Nenhuma das partes apreciou plenamente o estado de espírito da população. Obcecados pelo concurso entre os candidatos de 2024, os trumpistas queriam comer sobremesa antes de se sentarem à mesa, e o aparelho conservador do partido reteve o seu apoio em muitas das principais lutas. Cansados do boxe na sombra imposto pelo politicamente correcto e irritados com o espectáculo embaraçoso que o presidente coloca, os democratas também não arriscaram muito.

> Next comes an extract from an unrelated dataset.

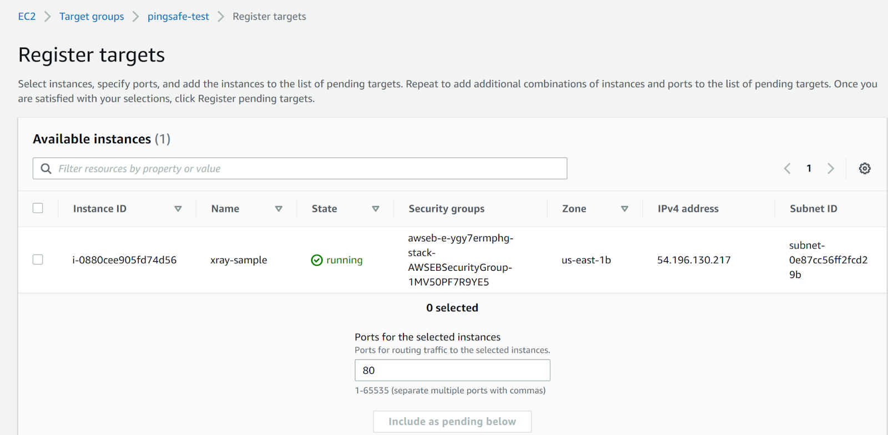Sort by Instance ID column arrow
The width and height of the screenshot is (888, 435).
[178, 209]
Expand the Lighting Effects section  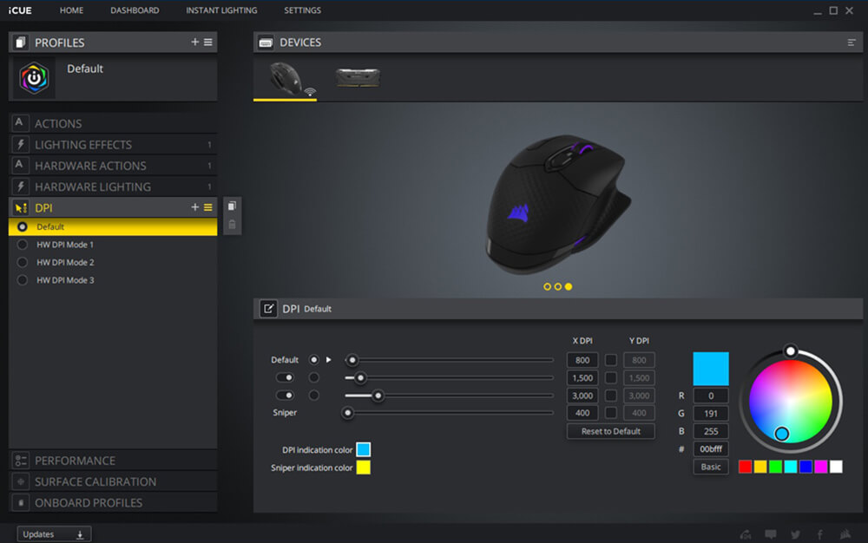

Foram os eleitores que estiveram na linha da frente da decisão. Enquanto que mais eleitores rurais do que urbanos e mais decisores de alto rendimento do que decisores de baixo rendimento inclinavam-se pelos republicanos, o desvio para os conservadores também ocorreu entre afro-americanos e hispânicos, bem como entre mulheres e minorias de género. Em geral, houve uma ligeira inclinação vermelha, mas o movimento não provocou uma reviravolta. Pelo contrário, os eleitores deram à classe política um aviso e uma exigência: ponham de lado a luta ideológica e resolvam problemas concretos.

A mudança da representação para o centro valida o poder instituído de ambos os aparelhos partidários, o poder judicial, os meios de comunicação social, as finanças, os serviços de segurança e de inteligência, bem como as forças armadas – em suma, o establishment. Se chegarem a um grande acordo interpartidário, podem implementar a infra-estrutura e o plano de transição verde de Biden, colocando-os na vanguarda da mobilidade eléctrica no Ocidente. Com a indústria alemã já desacelerada, podem contar com a enorme massa de capital financeiro absorvido nos últimos meses graças ao aumento das taxas de juro, à energia barata fornecida pela exploração do petróleo e do gás de xisto, à disponibilidade de uma gigantesca massa de mão-de-obra resultante do crescimento populacional dos anos 2000 e da imigração e, finalmente, têm também (juntamente com o Canadá) o controlo diplomático e militar sobre os minerais estratégicos da África Oriental, bem como sobre o lítio da Argentina e do Chile. Se concordarem em desenvolver a mobilidade eléctrica, iniciarão um ciclo virtuoso como o ciclo fordista do século XX. Se, por outro lado, colocarem os seus visores ideológicos e prolongarem a fractura interna, entrarão num ciclo interminável de lutas fratricidas e de recuos em relação aos poderes concorrentes.